Pictures aside, reproduce exactly each line from the one holding "Viewport: 777px width, 460px" through the last line of the material, both ends included.

--- PROVIDED MATERIAL Enclosed Below ---

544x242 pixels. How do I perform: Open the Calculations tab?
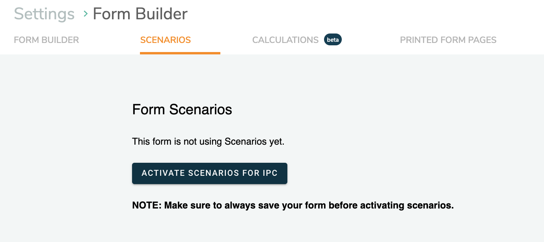pyautogui.click(x=285, y=40)
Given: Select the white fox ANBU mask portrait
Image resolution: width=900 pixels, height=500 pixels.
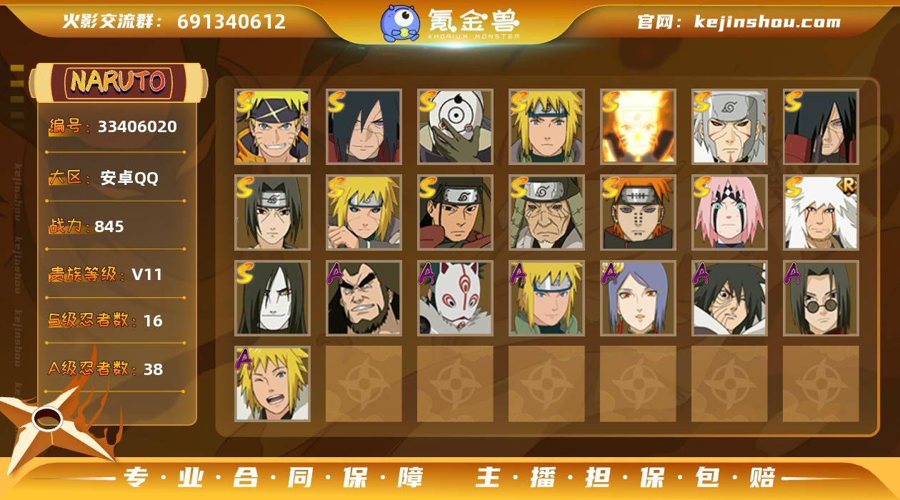Looking at the screenshot, I should click(x=455, y=298).
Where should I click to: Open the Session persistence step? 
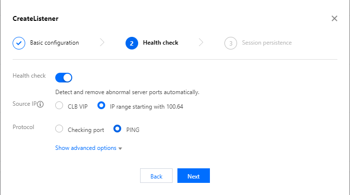pos(267,43)

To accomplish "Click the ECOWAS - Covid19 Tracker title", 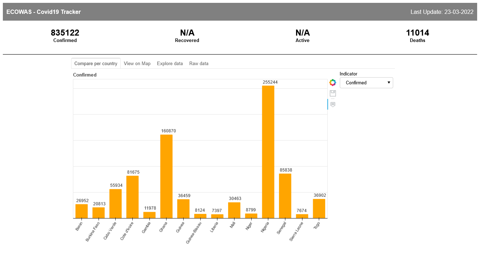I will click(x=43, y=12).
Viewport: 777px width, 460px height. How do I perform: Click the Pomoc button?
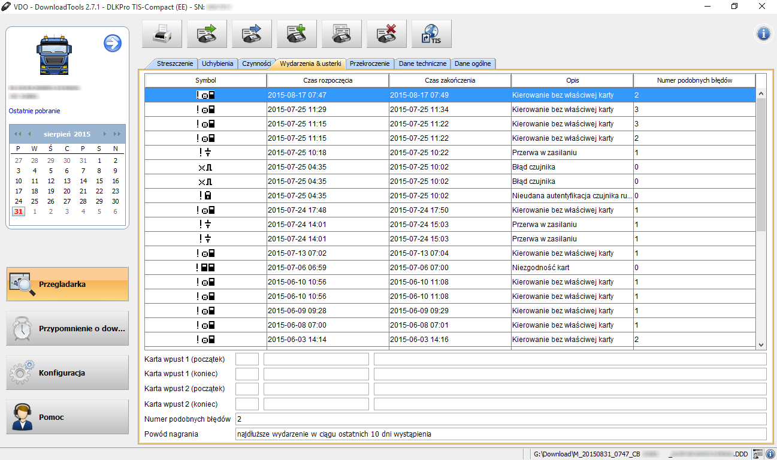click(67, 417)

--- End of Enclosed PROVIDED MATERIAL ---

• ANSWER TO THIS TASK
Viewport: 777px width, 460px height. How do I perform: Click the Pomoc button?
click(67, 417)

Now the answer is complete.